With President-elect Obama's inauguration looming just days away, the District Court of the District of Columbia issued the directive instructing the Executive Office of the President (EOP) to search its computers and ordering EOP staff "to surrender any media in their possession that may contain e-mails from March 2003 to October 2005."

In February of 2008, a former Bush administration employee said at a congressional hearing that the White House's "primitive" archiving system may have lost more than a million emails.

Soon after Bush was first elected, as RAW STORY reported on Nov. 24, the White House dismantled the records management system that President Bill Clinton had implemented, replacing it with an unreliable system that led to the massive number of email deletions from White House servers.
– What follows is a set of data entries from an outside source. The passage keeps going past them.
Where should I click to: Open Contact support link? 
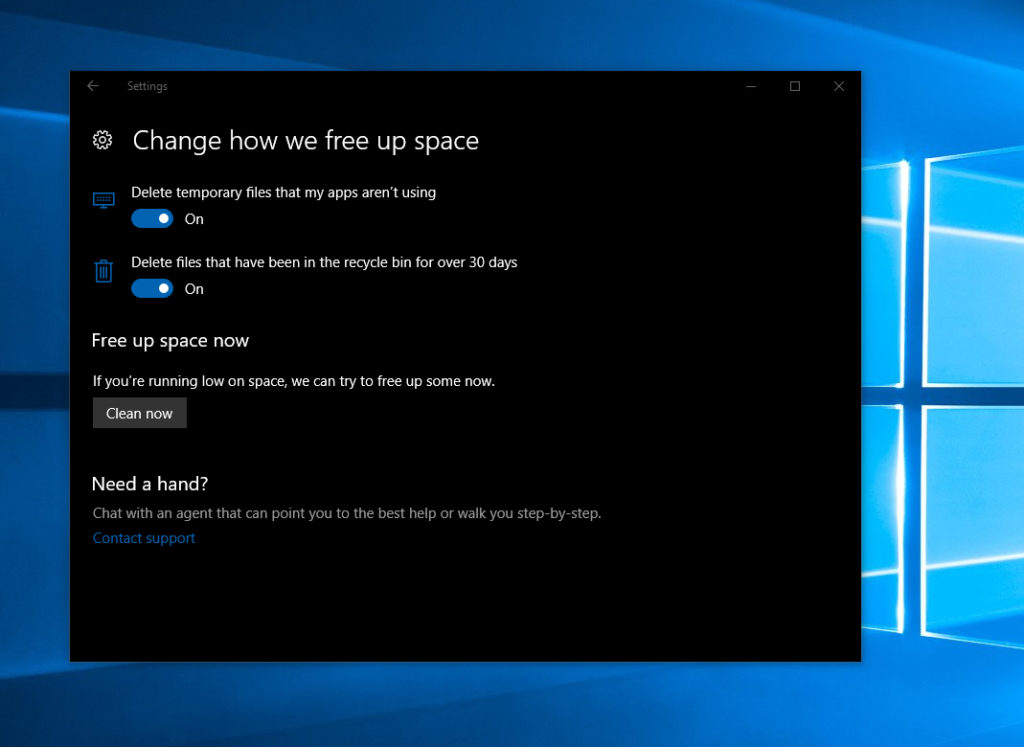point(143,538)
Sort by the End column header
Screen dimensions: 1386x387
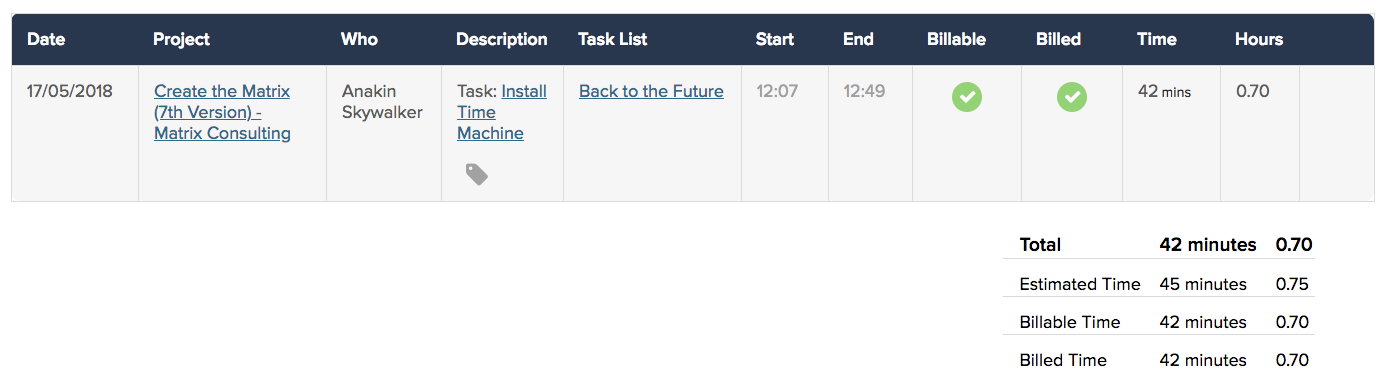tap(858, 39)
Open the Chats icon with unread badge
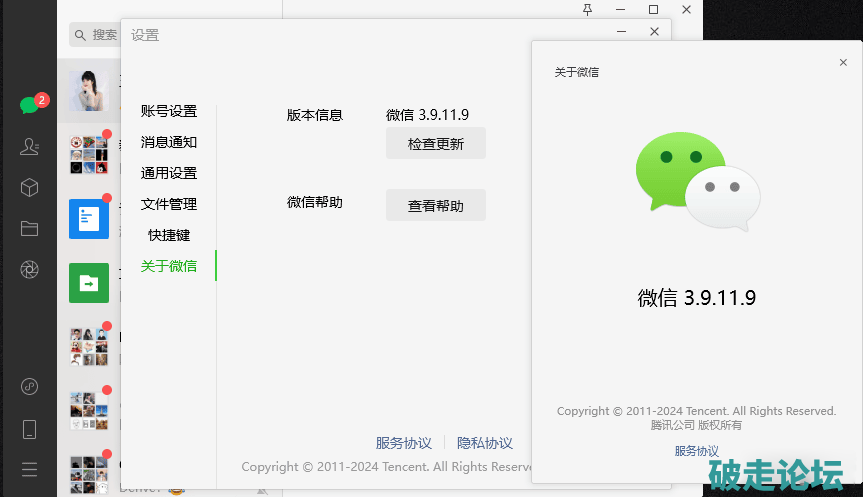The width and height of the screenshot is (863, 497). 29,105
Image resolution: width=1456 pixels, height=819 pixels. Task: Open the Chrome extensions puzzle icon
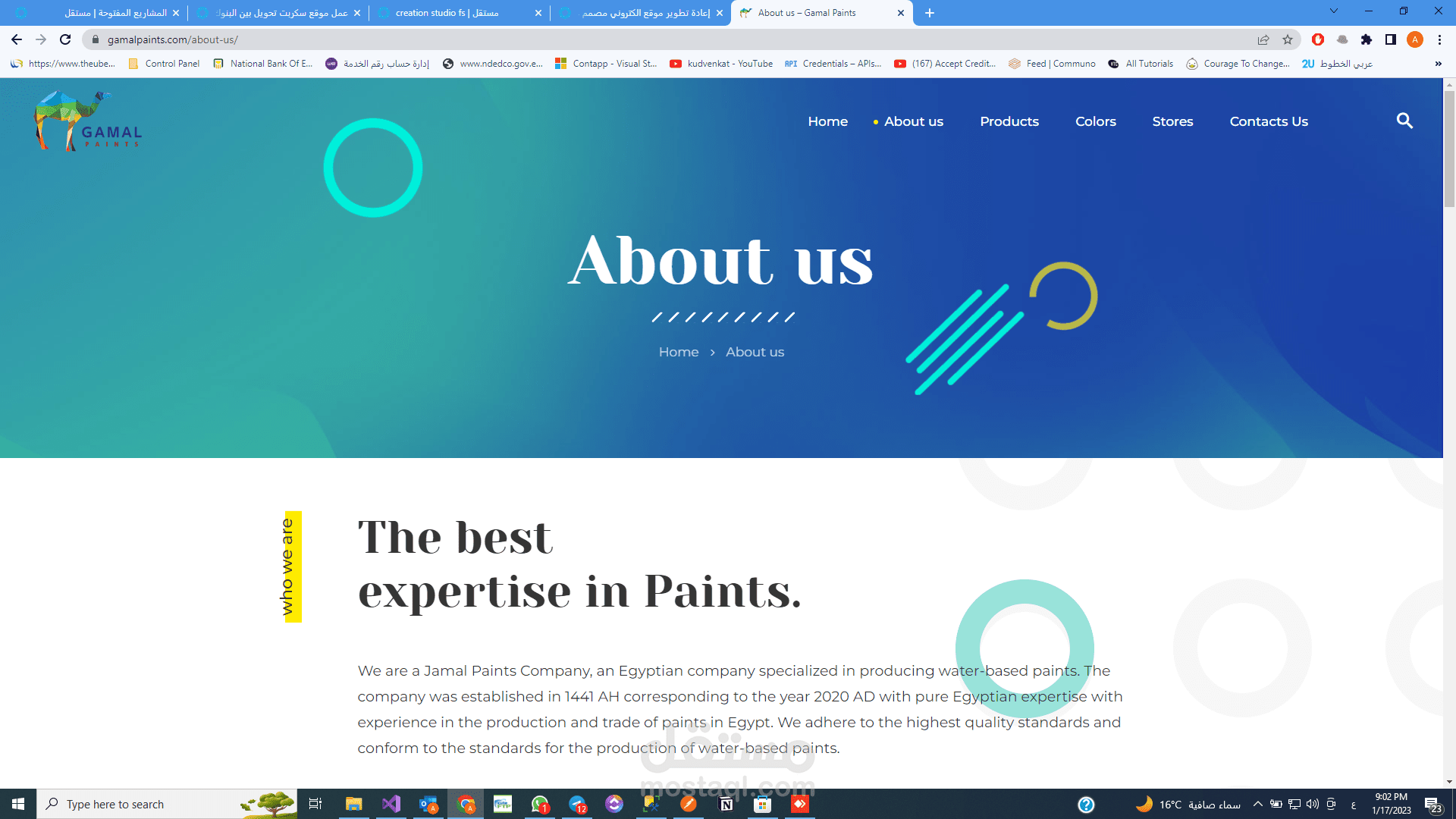coord(1367,39)
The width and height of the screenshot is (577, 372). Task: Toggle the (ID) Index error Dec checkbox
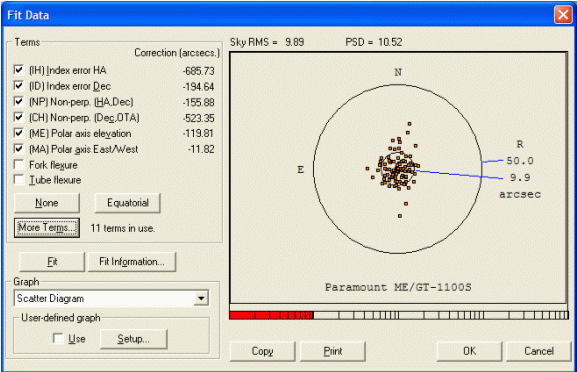(18, 85)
Similar communications losses apparently struck former top Bush adviser Karl Rove, when a Republican National Committee lawyer admitted in 2007 that at least four years of emails sent by Rove had "gone missing." The admission came as Congress investigated the controversial dismissals of US Attorneys by the Bush Justice Department.
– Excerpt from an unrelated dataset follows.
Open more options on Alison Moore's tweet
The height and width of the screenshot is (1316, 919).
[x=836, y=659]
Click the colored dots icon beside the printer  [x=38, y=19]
In February of 2008, a former Bush administration employee said at a congressional hearing that the White House's "primitive" archiving system may have lost more than a million emails over 1,000 days.

Ironically, Cheney's office is missing emails from the very day President Bush told reporters he'd "take care of" whatever staff member had leaked the identity of CIA agent Valerie Plame.

Cheney's office also is missing e-mails from Oct. 4, 2003, when the Justice Department demanded that the White House turn over "all documents that relate in any way" to the leak of Plame's identity. E-mails are also missing for the following day, during which the probe intensified and CIA director George Tenet found himself at the center of it, "caught between his loyalty to the president and defending an agency enraged" at Plame's exposure, according to the New York Times.

As US Attorney Patrick Fitzgerald's probe into the Plame case continued over the next few years, emails continued to disappear, CREW said. More e-mails were missing from Cheney's office on Feb. 16, 2005, when a court ordered reporters who had discussed Plame's identity with administration officials to testify about those conversations.

All in all, some 473 days of emails are missing from various Administration departments, according to a House Democrat who saw a White House presentation on the files.

Correction: An earlier version of this article asserted that the White House invoked executive privilege in their filing. The White House's legal argument is narrower, claiming that some of the emails fall outside the purview of the Federal Records Act.